Sunday, January 13, 2013

"It's irrational to be religious" ... Saying "amen" to this is ok?

Practically everybody in the US loves to beat up on Scientology and their crazy believers, best personified by Tom "jump on the couch" Cruise.  Some of the latest reports are way more than hysterically funny, and should worry us that such bizarre beliefs and practices exist, and grow.

Scientology easily comes across as irrational.  But, then every religion has its set of strange beliefs and practices.  Jared Diamond writes:
[A] religion’s adherents firmly hold beliefs that conflict with and cannot be confirmed by our experience of the natural world, and that appear implausible to people other than the adherents of that particular religion. For example, Hindus believe there is a monkey god who travels thousands of kilometers at a single somersault. Catholics believe a woman who had not yet been fertilized by a man became pregnant and gave birth to a baby boy, whose body eventually after his death was carried up to a place called heaven, often represented as being located in the sky. The Jewish faith believes that a supernatural being gave a chunk of desert in the Middle East to the being’s favorite people, as their home forever.
No other feature of religion creates a bigger divide between religious believers and modern secular people, to whom it staggers the imagination that anyone could entertain such beliefs. No other feature creates a bigger divide between believers in two different religions, each of whom firmly believes its own beliefs but considers it absurd that the other religion’s believers believe those other beliefs. 
Yep, to believers in one religion, their own strangeness is not strange at all, but only the other religions' claims are bizarre!  (I wonder if Diamond did not choose to highlight Islam because of concerns over potential backlash, or if that was merely an accident.  Nonetheless, it is a notable exclusion in his examples.)

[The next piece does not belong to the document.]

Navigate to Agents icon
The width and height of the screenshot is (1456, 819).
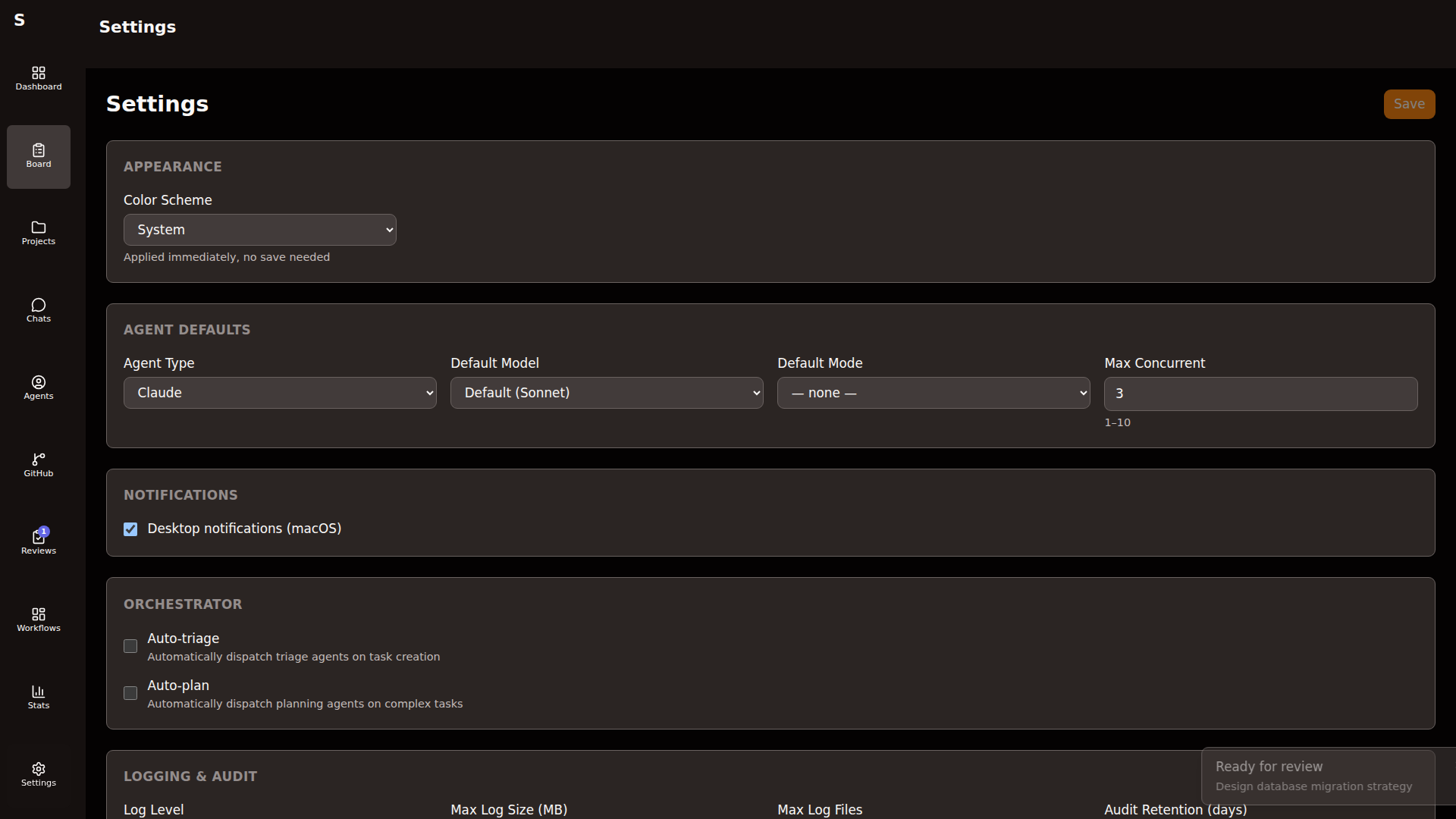[x=39, y=388]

So, why the strange beliefs?
 Blame it on our old tribal cultures, when a system might have been needed in order to figure out the friend from a foe:
If you claim that the founder of your church had been conceived by normal sexual intercourse between his mother and father, anyone else would believe that too, and you’ve done nothing to demonstrate your commitment to your church. But if you insist, despite all evidence to the contrary, that he was born of a virgin birth, and nobody has been able to shake you of that irrational belief after many decades of your life, then your fellow believers will feel much more confident that you’ll persist in your belief and can be trusted not to abandon your group.
Islam does this in an interesting manner, right, by requiring its believers to loudly and openly declare their faith--the Shahada.  Imagine if one is unwilling to assert that faith aloud--it is the mark of an infidel.

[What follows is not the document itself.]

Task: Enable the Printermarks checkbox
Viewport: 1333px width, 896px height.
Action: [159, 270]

India is, of course, always picturesque landscape of believers, and perhaps the Hindu ascetics offer some stunning visuals.  One of these days, I know I will visit Varanasi, to check out the campus from where grandfather earned his metallurgical engineering degree, but to also get a ground-level feel for what drives such strong beliefs, especially for ascetics like the one photographed (from this collection):


An added advantage of going to Varanasi is a variation of that old Pascal logic--might as well get brownie points for going to one of the holiest cities just in case there is a heaven where such matters count :)

1 comment:

Ramesh said...

Amen.

Bad idea to go to Varanasi. It is hardly a holy city and any vestige of holiness left in you will be quickly washed away if you even go within 100 miles of the place.